The BBC News has reported that according to Charles Farr, director general of the Office for Security and Counter-Terrorism, spying on American-based search and social media traffic was perfectly legal under British law.
Farr told Privacy International that Facebook, Twitter, YouTube and web searches on Google - as well as webmail services such as Hotmail and Yahoo - were classified as "external communications," which meant they could be intercepted without specific warrants.
According to the BBC story:
Internal communications between citizens can only be intercepted when a targeted warrant is issued. Warrants must be signed by a minister and can only be issued when there is suspicion of illegal activity.
But when someone searches for something on Google or posts on Facebook they are sending information overseas - constituting an act of external communication that could be collected under a broader warrant which does not need to be signed by a minister, explained Mr Farr in a 48-page written statement.

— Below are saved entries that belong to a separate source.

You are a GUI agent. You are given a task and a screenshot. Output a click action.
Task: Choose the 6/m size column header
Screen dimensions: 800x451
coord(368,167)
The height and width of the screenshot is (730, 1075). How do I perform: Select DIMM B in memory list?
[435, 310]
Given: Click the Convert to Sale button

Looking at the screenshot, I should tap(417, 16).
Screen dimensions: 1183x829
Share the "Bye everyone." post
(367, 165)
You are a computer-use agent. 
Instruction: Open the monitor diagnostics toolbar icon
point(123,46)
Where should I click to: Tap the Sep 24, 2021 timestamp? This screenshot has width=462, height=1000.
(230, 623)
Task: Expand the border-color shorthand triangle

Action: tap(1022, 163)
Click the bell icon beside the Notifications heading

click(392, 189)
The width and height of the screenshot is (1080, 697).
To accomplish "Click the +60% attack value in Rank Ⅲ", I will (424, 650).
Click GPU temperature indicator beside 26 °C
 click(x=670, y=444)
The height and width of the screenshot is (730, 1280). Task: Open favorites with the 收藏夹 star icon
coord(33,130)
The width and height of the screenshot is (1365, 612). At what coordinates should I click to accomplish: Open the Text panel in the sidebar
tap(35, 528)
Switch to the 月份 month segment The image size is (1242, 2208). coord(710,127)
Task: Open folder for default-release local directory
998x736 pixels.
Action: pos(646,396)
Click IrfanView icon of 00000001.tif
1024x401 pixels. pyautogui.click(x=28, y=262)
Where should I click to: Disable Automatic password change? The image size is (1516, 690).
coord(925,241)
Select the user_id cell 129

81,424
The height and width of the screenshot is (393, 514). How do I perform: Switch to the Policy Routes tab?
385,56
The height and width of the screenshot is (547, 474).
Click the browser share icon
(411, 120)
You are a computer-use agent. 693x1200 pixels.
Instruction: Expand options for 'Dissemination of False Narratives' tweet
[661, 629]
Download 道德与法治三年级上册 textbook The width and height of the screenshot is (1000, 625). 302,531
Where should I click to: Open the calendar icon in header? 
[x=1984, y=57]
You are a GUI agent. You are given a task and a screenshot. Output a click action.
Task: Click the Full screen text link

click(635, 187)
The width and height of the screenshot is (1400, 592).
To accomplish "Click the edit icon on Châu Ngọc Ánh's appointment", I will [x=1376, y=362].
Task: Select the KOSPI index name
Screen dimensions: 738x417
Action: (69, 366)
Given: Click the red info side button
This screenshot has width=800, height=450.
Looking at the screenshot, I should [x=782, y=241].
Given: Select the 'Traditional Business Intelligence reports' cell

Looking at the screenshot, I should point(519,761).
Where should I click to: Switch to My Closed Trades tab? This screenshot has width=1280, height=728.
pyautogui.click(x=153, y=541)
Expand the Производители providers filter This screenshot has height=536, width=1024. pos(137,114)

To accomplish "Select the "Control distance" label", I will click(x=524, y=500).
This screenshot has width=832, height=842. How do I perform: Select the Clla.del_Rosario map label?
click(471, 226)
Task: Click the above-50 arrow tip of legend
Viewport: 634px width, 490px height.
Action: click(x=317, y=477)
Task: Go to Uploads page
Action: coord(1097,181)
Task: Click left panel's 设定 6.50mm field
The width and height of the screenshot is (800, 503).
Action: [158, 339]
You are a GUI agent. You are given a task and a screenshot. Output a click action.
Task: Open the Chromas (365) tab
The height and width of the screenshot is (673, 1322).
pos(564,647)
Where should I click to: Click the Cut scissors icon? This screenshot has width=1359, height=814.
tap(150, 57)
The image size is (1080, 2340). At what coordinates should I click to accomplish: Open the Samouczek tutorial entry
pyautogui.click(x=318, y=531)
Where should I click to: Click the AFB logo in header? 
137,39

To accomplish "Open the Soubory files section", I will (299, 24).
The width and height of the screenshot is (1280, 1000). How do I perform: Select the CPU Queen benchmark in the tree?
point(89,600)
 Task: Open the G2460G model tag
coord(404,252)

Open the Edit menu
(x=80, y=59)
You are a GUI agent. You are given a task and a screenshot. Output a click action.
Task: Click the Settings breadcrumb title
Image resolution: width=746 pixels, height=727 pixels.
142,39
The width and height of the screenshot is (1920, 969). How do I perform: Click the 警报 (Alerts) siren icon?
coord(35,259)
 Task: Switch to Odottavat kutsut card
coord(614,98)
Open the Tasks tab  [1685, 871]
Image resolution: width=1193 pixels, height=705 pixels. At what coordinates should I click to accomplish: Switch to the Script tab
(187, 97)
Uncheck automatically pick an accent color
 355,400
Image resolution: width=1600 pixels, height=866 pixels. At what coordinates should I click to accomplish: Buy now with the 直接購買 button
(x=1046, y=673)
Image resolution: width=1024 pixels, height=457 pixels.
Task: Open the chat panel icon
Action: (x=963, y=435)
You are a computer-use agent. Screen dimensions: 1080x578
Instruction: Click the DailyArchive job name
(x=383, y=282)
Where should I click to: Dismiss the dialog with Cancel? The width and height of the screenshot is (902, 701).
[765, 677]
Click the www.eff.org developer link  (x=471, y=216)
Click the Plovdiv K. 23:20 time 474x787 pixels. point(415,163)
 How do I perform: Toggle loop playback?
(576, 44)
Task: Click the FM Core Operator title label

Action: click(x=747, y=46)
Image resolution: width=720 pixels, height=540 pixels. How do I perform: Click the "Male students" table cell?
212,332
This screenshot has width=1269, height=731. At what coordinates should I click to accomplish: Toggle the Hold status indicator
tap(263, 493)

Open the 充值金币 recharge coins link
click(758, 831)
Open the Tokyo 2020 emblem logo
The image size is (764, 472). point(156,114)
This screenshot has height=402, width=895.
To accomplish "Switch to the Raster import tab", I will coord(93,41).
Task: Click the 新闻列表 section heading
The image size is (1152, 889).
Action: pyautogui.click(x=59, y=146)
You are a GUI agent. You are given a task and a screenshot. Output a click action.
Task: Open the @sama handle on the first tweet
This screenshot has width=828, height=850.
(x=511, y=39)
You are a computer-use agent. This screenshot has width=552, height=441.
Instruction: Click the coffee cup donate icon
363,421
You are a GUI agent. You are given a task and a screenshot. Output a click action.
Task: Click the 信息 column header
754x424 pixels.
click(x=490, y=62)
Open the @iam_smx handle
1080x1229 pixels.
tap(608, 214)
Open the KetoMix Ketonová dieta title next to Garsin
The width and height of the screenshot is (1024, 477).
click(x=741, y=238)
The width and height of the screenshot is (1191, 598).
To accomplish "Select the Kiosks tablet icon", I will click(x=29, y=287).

But then, in what has to be one of the most absurd, side-stepping rationalizations Farr added that the data collected "cannot be read, looked at or listened to" except in strictly limited circumstances.
Mr Farr also said there was a "significant distinction" between intercepting material and a person actually reading, looking at or listening it.
Eric King, deputy director of Privacy International, said the revelation showed that spy agencies operate under their own laws. "Intelligence agencies cannot be considered accountable to Parliament and to the public they serve when their actions are obfuscated through secret interpretations of Byzantine laws."
Privacy researcher Caspar Bowden suggested the British laws concerning spying on, but not reading communications that cross international borders might be just a bit obscurely worded. "Interpreting that section requires the unravelling of a triple-nested inversion of meanings across six cross-referenced subsections, linked to a dozen other cross-linked definitions, which are all dependent on a highly ambiguous 'notwithstanding'," he said.
So it’s alright to collect all that information but it’s not alright to read, look at or listen to it. Isn’t that a bit like saying you can make bootleg copies of a thousand movies and copies of 10,000 pop songs but it’s not actually illegal unless you watch the movies or listen to the songs?